Cloth as Community: Hmong Textiles in America

September 23 - December 16, 2017

Hmong flower cloth (or paj ntaub) is one of the world’s great textile traditions and an excellent example of cloth as community. Despite its deep roots in Hmong culture, this complex art was not widely known outside Asia until after the Vietnam War, when Hmong refugees arrived in the United States. The works illustrate the profound relevance of textiles as infrastructure in the Hmong culture, an art form that shifted as it adapted to fit new realities. The exhibition features 28 textiles—flower cloths and embroidered story cloths—by those in the Hmong community.

Organized and toured by ExhibitsUSA, a national part of Mid-America Arts Alliance, the exhibition was first curated in 1999 by Carl Magnuson, a cultural anthropologist, working with a Hmong refugee community. Curatorial updates have been done by Geraldine Craig, who has published more than a hundred essays on contemporary art and Hmong textiles, in venues such as the Hmong Studies Journal, The Journal of Modern Craft, Art in America, and Surface Design Journal.

Cloth as Community is a program of ExhibitsUSA, a national division of Mid-America Arts Alliance and The National Endowment for the Arts.

Flora & Fiber

May 20 - August 26, 2017

This exhibition, curated from the Center’s permanent collection, explores the use and depiction of flowers and foliage in fiber art. From their ability to visually inspire iconography to their use as raw material for hand-weaving and dyeing, plants have a unique relationship to the creation and adornment of textiles across the globe.

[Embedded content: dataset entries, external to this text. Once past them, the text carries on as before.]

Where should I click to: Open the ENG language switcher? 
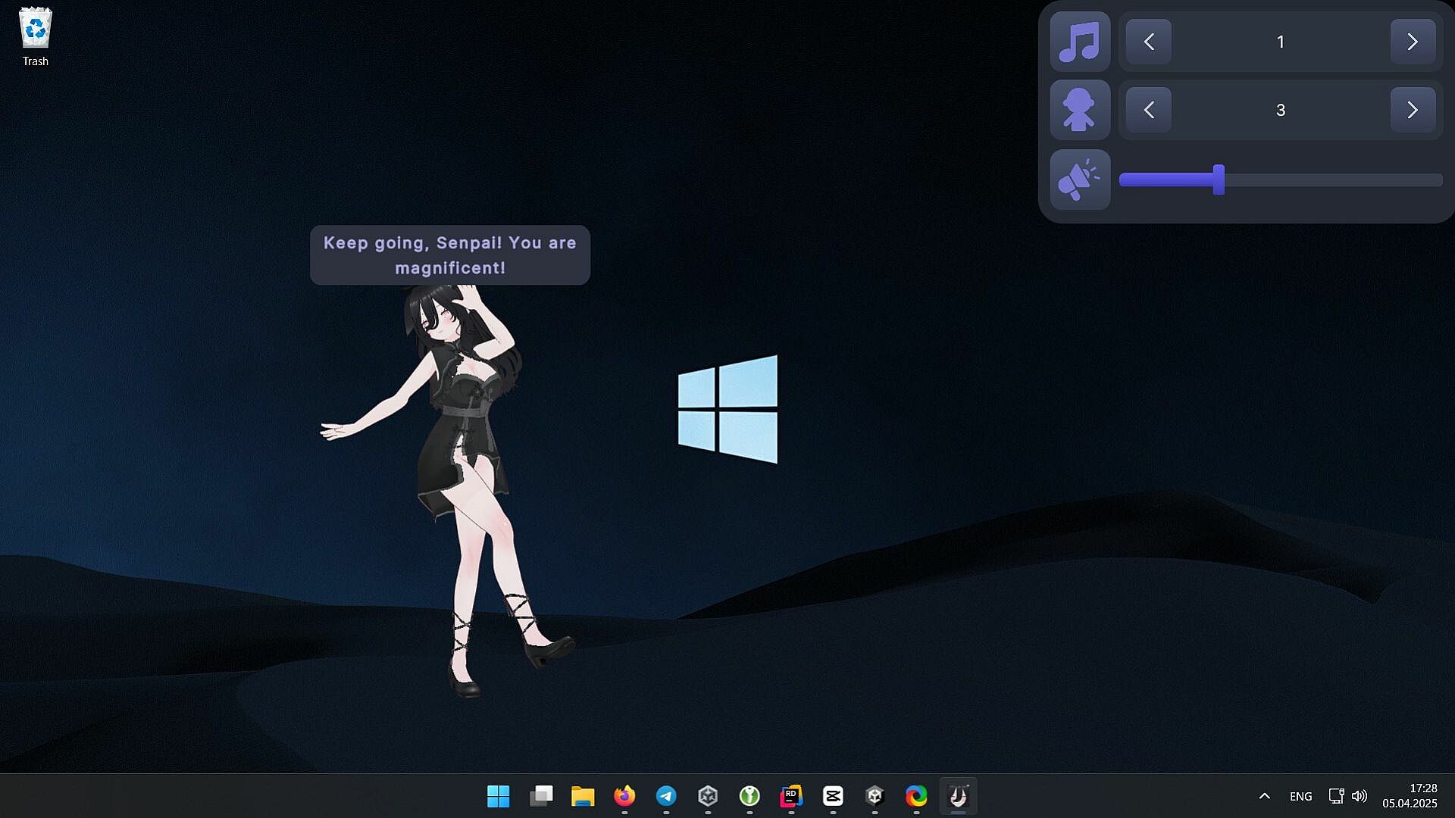tap(1300, 796)
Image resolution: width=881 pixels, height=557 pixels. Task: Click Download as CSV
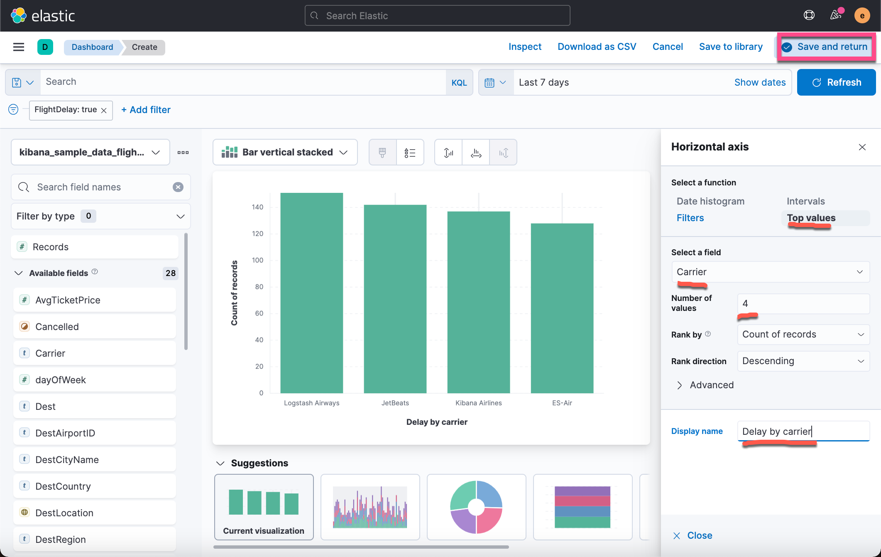597,47
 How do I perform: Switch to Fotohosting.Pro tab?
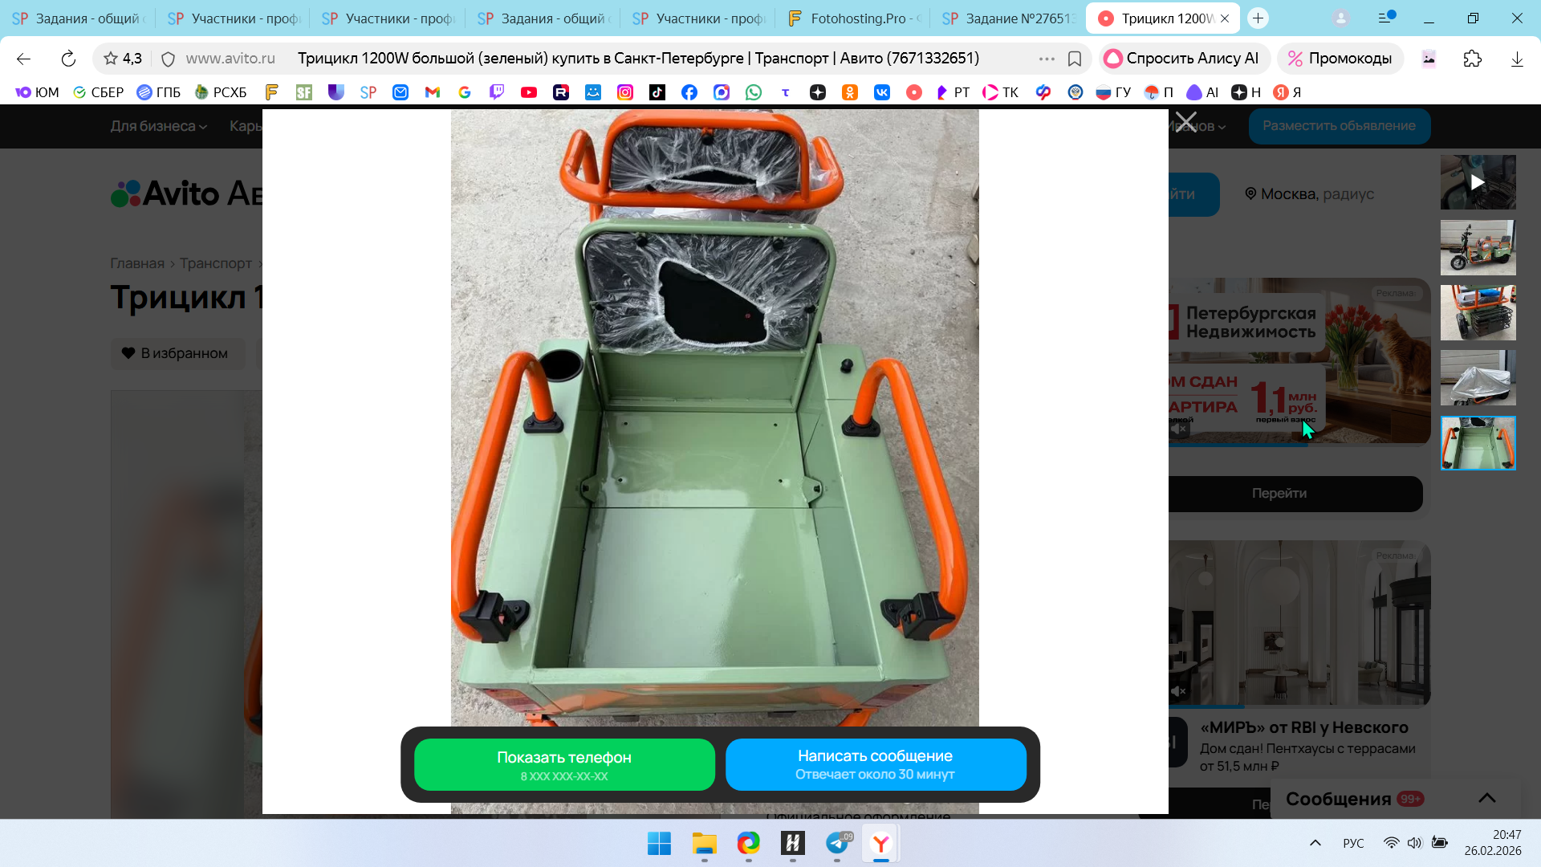(854, 18)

As society advanced toward the modern age, art and design in the Americas and Europe was overwhelmingly influenced by the export of goods, materials and aesthetics from Central, East and South Asia. Lands to the east of Europe served as a source of significant inspiration. Artistic use of floral motifs and materials continue weaving techniques and traditions still practiced by skilled artisans today.

Flora and Fiber presents the botanical sources, application and iconography in textiles from three continents, highlighting Asian textiles’ profound and enduring influence on the development of modern fashion and design.

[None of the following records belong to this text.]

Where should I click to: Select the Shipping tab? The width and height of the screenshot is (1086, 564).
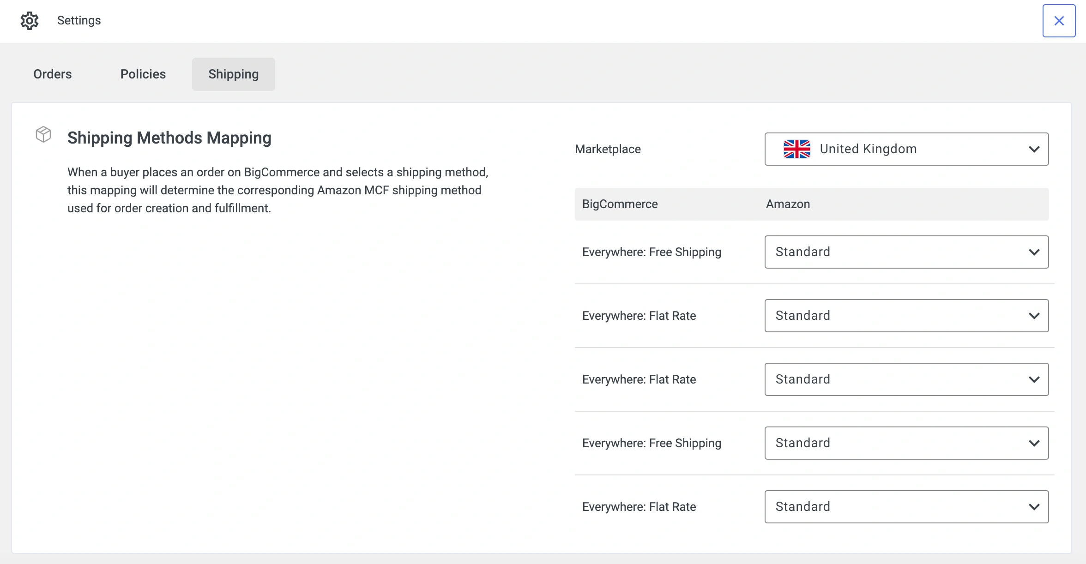(233, 74)
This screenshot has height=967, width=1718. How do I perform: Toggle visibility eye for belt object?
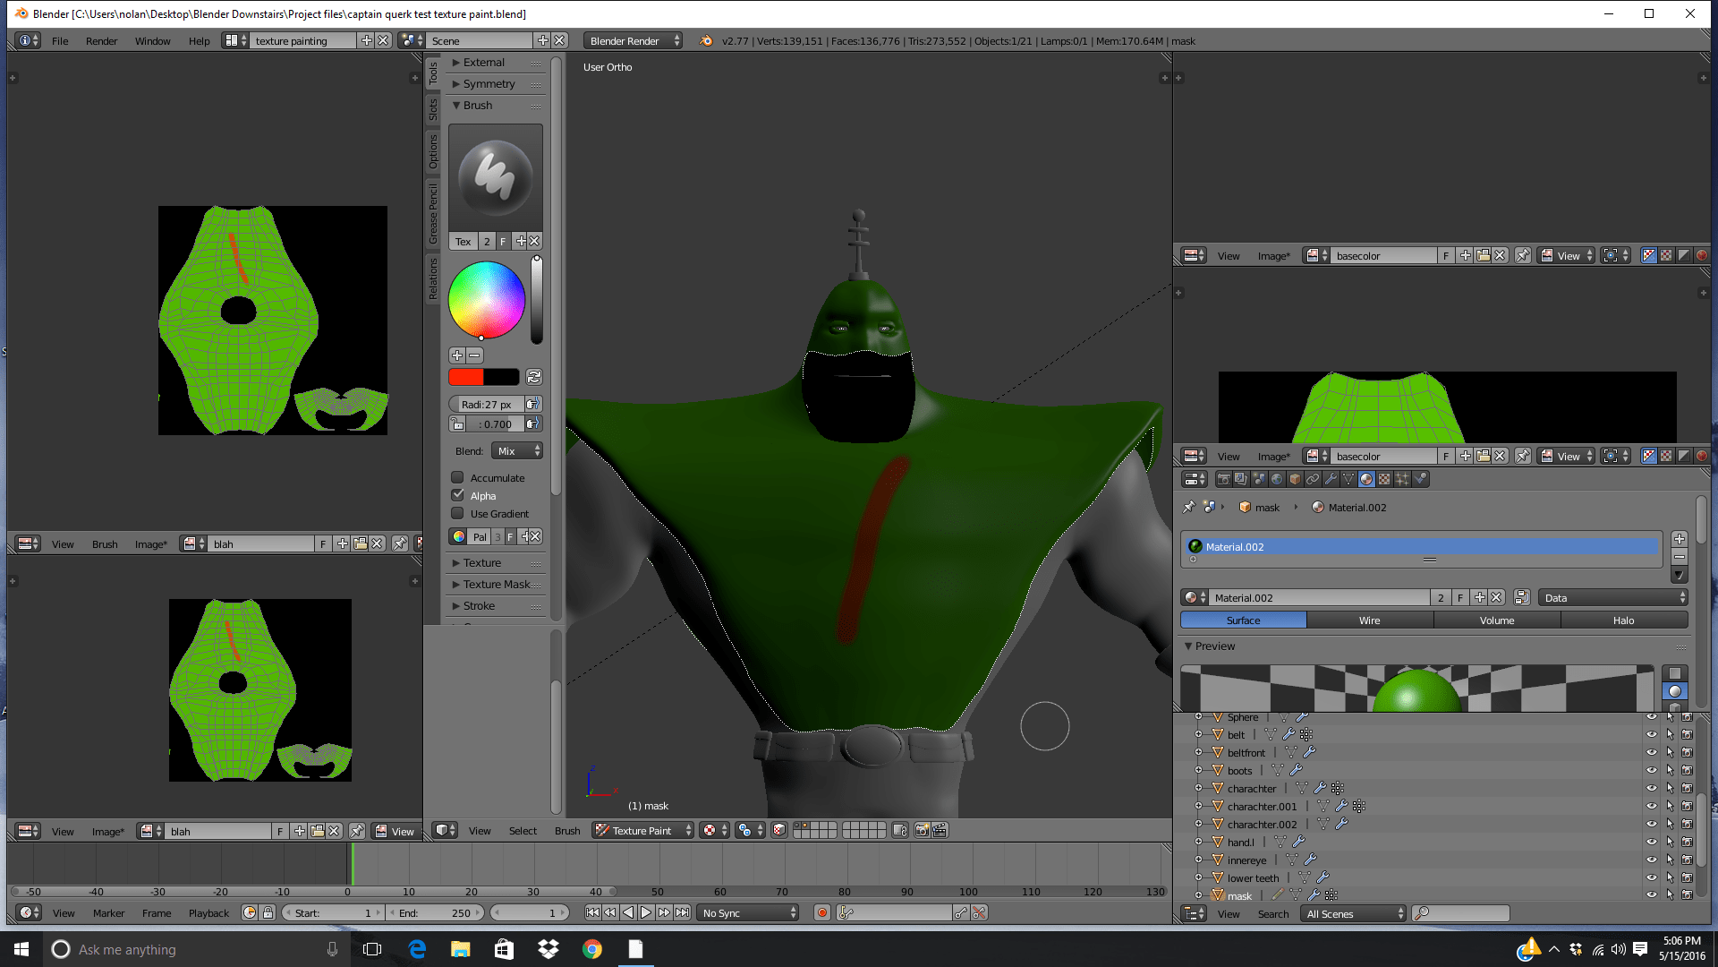click(1651, 734)
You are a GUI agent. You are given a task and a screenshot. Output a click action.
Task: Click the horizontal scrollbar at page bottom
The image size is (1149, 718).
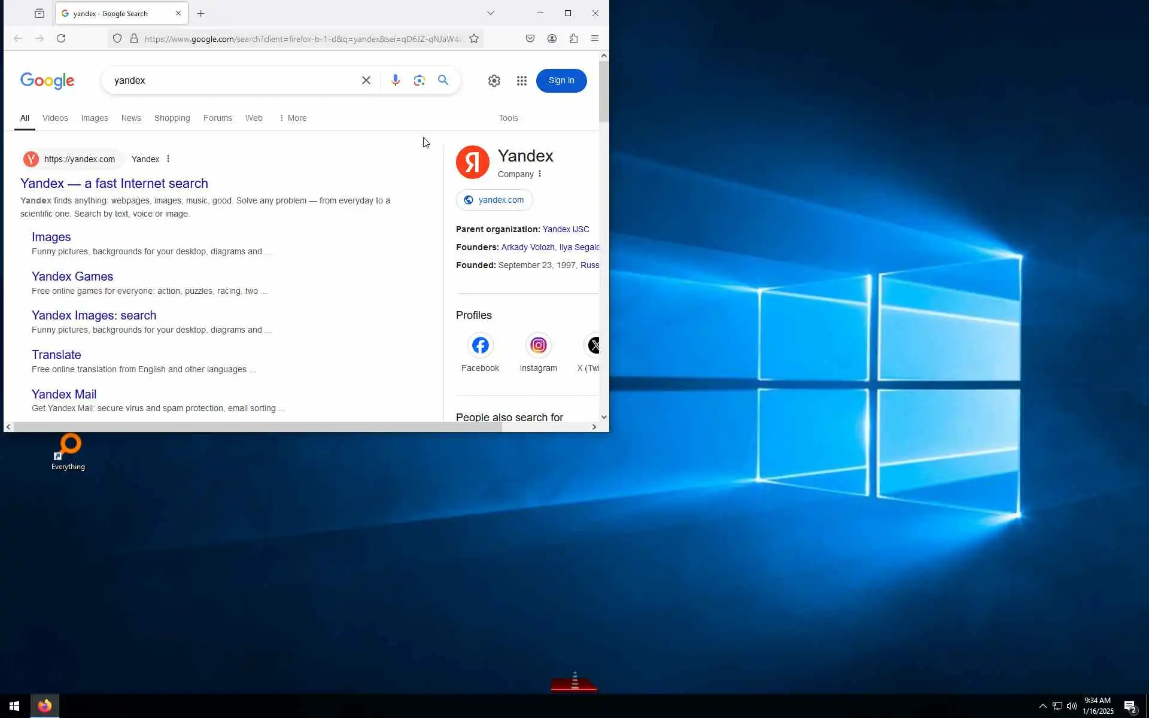click(x=257, y=427)
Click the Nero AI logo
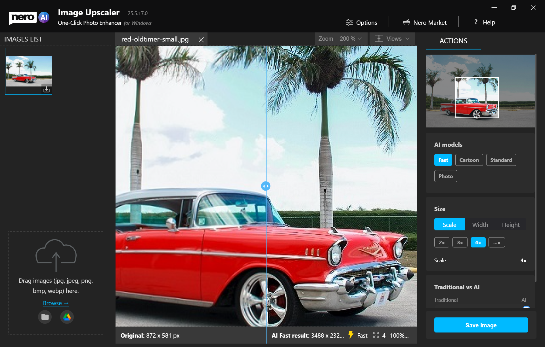545x347 pixels. (x=28, y=17)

This exhibition is supported, in part, by the John K. and Julia R. Roach Fund of the Community Foundation for Brevard.

Traditional Arts of the Bedouin

January 28 – April 29, 2017

The Saudi Arabian Bedouin, or the Bedu, are iconic nomads of the Middle East. Immortalized in films such as Lawrence of Arabia, Arabian Bedouin have captured the imagination of the Western world since their first contact with Europeans during Napoleon's conquest of Egypt in the 18th century. This romantic myth of the Bedu wanderer, who wears flowing robes while riding a camel in search of food and water in the desert, is far from accurate. Bedouin people are diverse, skilled craftspeople, dedicated to family, hospitality, and honor. This exhibition focuses on aspects of traditional Bedouin life that survive today: home and family life, clothing and jewelry, and the importance of one's herds to survival and prosperity.

Visitors to the exhibition will learn how Bedouin arts and crafts frequently bridge the gap between aesthetic and utilitarian purposes, as well as recognize the unique tenacity of Bedouin traditions in an ever-changing political, social, and environmental landscape.

Traditional Arts of the Bedouin reveals the Bedouin to be artists with a legacy of incredible work, not widely known outside their own cultures. The featured jewelry shows each artist’s use of obscure techniques, such as crenellation, to produce intricate pieces. Bedouin weaving, still crafted on a stick loom, demonstrates ancient knowledge of natural dyes and fibers, and traditional patterns; while the women who create textiles use native stitches, not known outside the Bedouin world, to embroider meaning into the objects.

The exhibition, curated by Dr. Amber Clifford-Napoleone of the University Museum at the University of Central Missouri, includes approximately fifty-three artworks and artifacts, from elaborately embroidered textiles and embellished metalwork to ceremonial coffee accouterments and incense burners; as well as several photographs depicting Bedouin craftspersons at work.

A program of ExhibitsUSA, a national division of Mid-America Arts Alliance and The National Endowment for the Arts.